## What is expected
Copying rule for the data below: take the line containing "You are a GUI" and every line after it to the end, exactly, and drop all pictures.

## Data supplied
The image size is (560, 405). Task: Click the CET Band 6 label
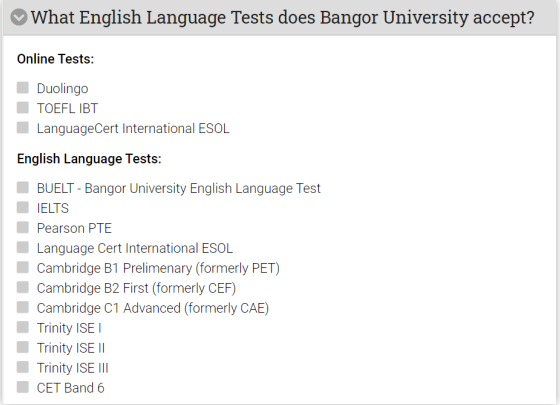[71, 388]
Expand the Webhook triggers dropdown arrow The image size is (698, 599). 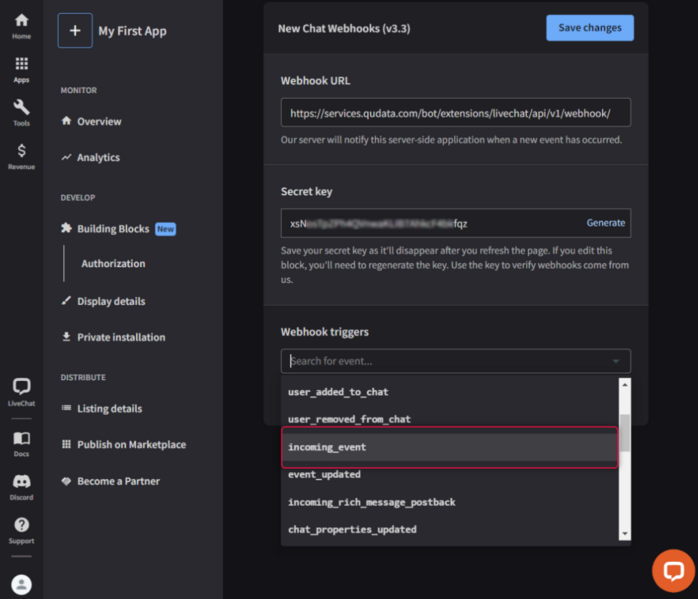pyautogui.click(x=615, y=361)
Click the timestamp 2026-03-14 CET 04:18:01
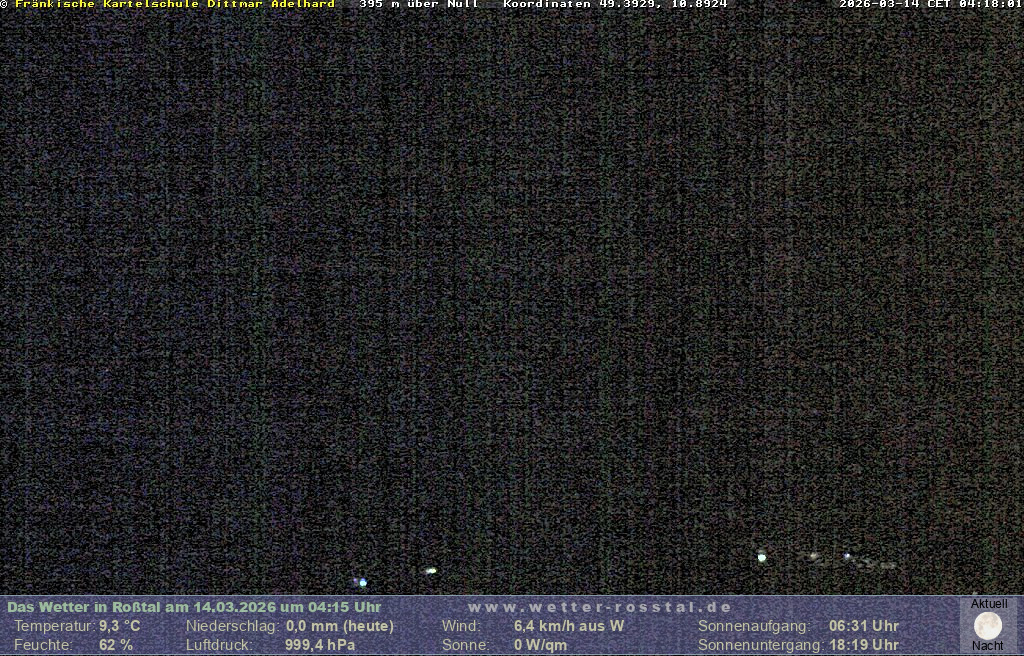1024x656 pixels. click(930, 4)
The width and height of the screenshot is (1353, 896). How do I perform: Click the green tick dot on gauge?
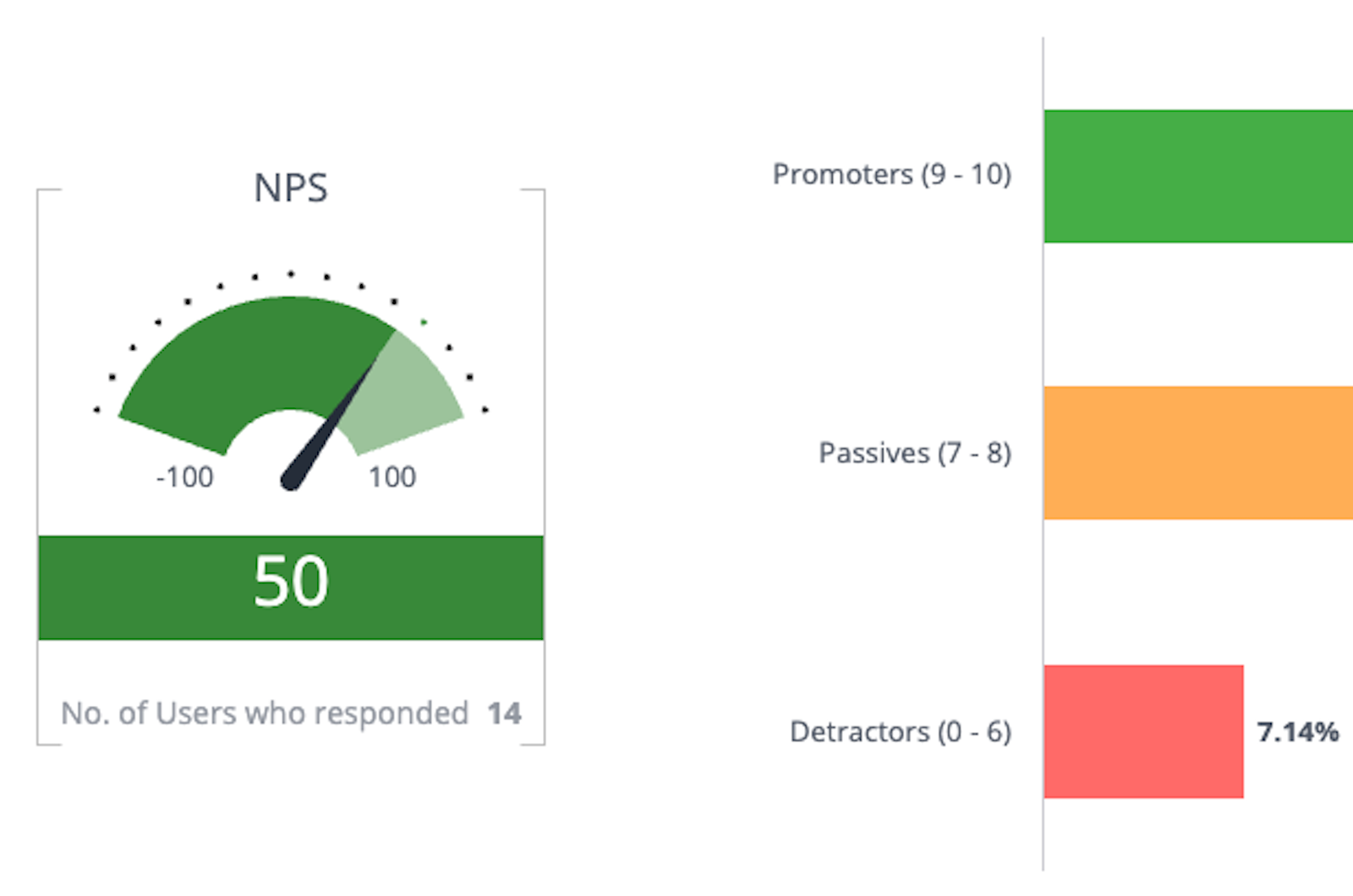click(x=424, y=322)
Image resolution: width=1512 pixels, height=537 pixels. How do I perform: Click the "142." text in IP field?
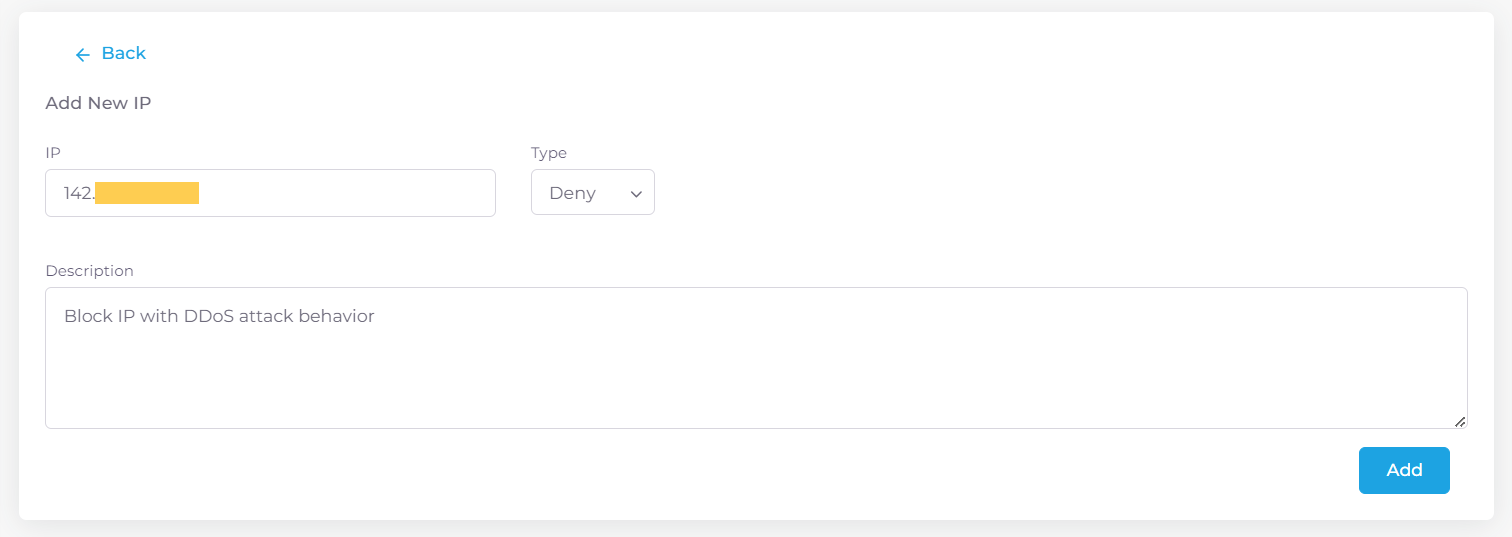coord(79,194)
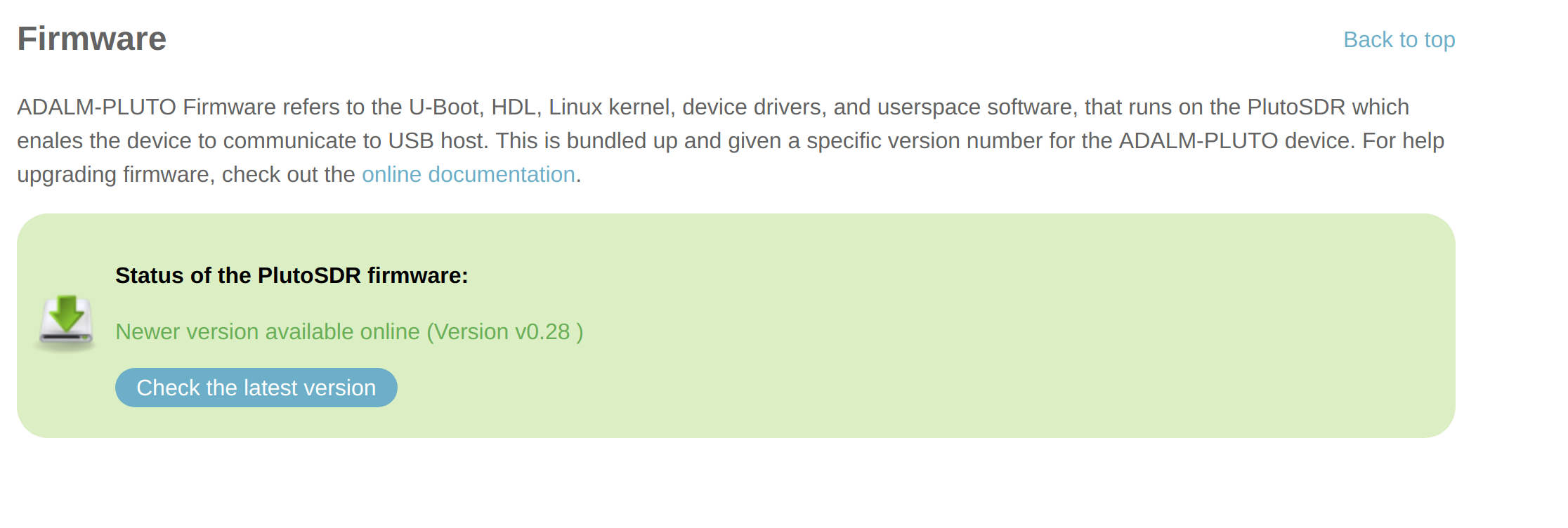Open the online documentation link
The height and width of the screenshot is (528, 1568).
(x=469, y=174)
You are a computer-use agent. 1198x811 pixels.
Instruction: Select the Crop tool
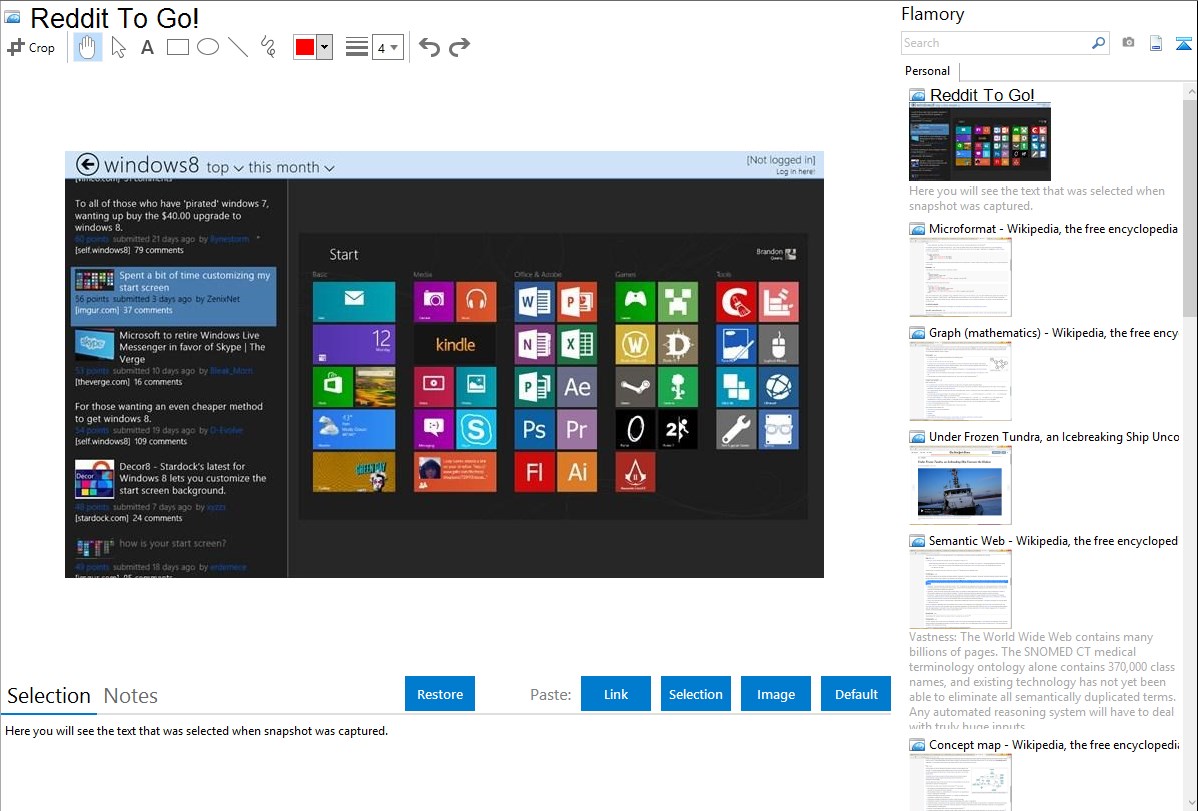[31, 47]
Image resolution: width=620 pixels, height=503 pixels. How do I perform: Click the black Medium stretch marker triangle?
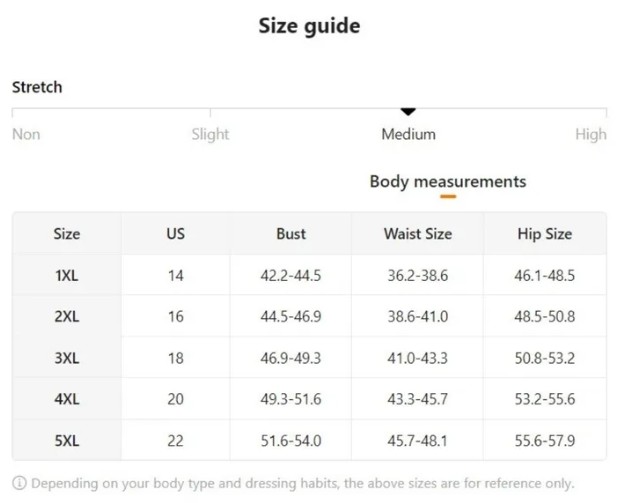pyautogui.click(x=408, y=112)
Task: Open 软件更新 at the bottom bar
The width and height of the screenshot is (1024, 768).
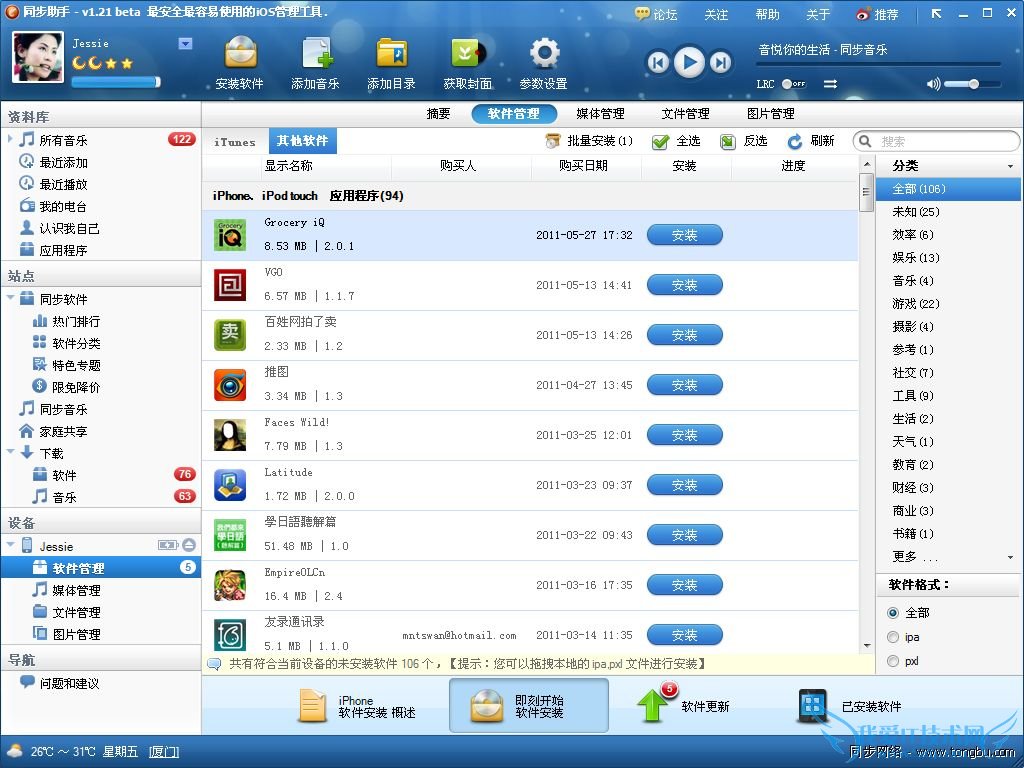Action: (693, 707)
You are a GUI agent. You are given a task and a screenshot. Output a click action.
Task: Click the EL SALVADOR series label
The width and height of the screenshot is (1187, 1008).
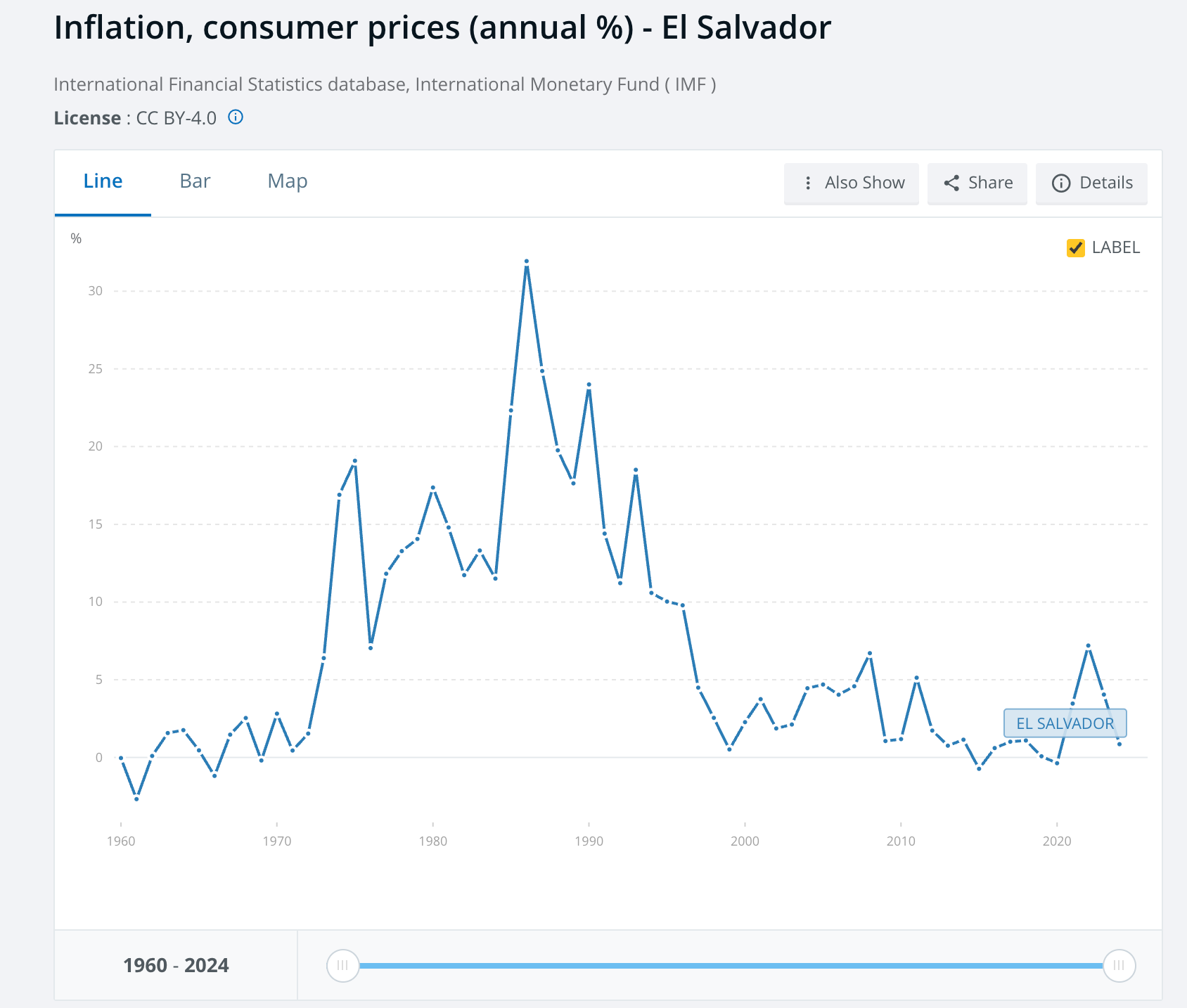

## Answer
You are a GUI agent. You are given a task and a screenshot. Output a click action.
Task: Click the EL SALVADOR series label
The width and height of the screenshot is (1187, 1008).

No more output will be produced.